Text for analysis:
------------
Will the Senate Vote to Exempt Lead, Perchlorate, and other Chemicals from TSCA?

When the Senate returns today for the start of its lame duck session, the first bill it is expected to take up is Senator John Tester’s “Sportsmen’s Act of 2012.” The bill S. 3525, is really a package of different issues rolled together, including provisions to expand access to federal lands for hunting and fishing and to encourage habitat protection.  I have no opinion or comment about most of the bill, but one provision is very troubling and should be dropped or, at the very least, significantly narrowed by the Senate before it votes on the bill.  That provision could potentially create a broad exemption for chemicals under the Toxic Substances Control Act (TSCA).
------------
Records shown:

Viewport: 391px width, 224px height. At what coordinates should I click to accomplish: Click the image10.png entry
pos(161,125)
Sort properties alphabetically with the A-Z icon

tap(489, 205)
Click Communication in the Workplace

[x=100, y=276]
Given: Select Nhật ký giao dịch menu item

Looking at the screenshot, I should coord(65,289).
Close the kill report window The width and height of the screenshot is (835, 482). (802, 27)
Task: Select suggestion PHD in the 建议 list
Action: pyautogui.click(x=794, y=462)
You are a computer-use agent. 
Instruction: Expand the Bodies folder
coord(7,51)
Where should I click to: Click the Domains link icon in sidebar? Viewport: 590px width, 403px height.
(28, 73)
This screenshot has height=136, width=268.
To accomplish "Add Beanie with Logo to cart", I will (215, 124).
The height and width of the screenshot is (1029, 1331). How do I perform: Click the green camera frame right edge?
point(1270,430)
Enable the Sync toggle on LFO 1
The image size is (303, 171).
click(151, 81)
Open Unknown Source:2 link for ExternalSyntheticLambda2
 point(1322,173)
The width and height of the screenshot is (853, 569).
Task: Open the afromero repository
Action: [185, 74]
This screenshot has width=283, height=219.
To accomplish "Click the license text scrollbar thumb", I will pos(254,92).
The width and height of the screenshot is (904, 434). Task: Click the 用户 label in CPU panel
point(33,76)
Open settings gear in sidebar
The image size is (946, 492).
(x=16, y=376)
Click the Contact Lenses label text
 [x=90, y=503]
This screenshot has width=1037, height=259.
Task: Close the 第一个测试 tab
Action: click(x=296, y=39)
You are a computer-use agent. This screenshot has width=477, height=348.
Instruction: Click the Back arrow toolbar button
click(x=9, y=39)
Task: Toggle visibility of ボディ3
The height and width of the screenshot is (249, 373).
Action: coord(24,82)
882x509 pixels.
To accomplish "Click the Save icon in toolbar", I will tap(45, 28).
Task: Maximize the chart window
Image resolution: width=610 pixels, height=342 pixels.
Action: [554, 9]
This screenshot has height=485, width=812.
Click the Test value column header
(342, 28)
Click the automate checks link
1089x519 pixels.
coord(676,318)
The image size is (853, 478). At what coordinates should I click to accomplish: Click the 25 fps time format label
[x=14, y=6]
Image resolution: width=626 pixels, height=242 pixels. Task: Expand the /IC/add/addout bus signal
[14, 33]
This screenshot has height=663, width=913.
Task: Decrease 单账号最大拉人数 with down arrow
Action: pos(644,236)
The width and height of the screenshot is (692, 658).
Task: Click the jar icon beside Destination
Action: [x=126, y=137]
------------
Task to complete: Continue the piece on the Senate bill that could exempt lead, perchlorate, and other chemicals from TSCA, starting after its last sentence.

Answer section:
Here’s the basic issue: in 2010 a number of environmental groups, including Center for Biological Diversity (CBD), petitioned the EPA to regulate the use of lead shot, bullets and fishing sinkers to reduce the amount of lead poisoning of wildlife that takes place as the result of those uses.  EPA denied the petition regarding the lead in shot and bullets, on the grounds that TSCA contains a provision that excludes certain gun-related items --pistols, revolvers, “firearms other than pistols and firearms,” “shells and cartridges” -- from TSCA’s jurisdiction.    The EPA interpreted that provision to also exclude agency jurisdiction over ammunition.  CBD and the other groups that petitioned EPA believe the TSCA exclusion does not extend to the chemicals used in ammunition in guns, most importantly, lead.  EPA denied the petition regarding the use of lead in fishing sinkers essentially on the grounds that states were already handling the issue and that federal action was unnecessary and would be too burdensome. For reasons not worth relating here, CBD filed a second petition on the lead in ammunition which EPA rejected and the issue is now in the federal courts.  It is unclear whether the court will actually rule on the substance of the dispute or on various procedural matters.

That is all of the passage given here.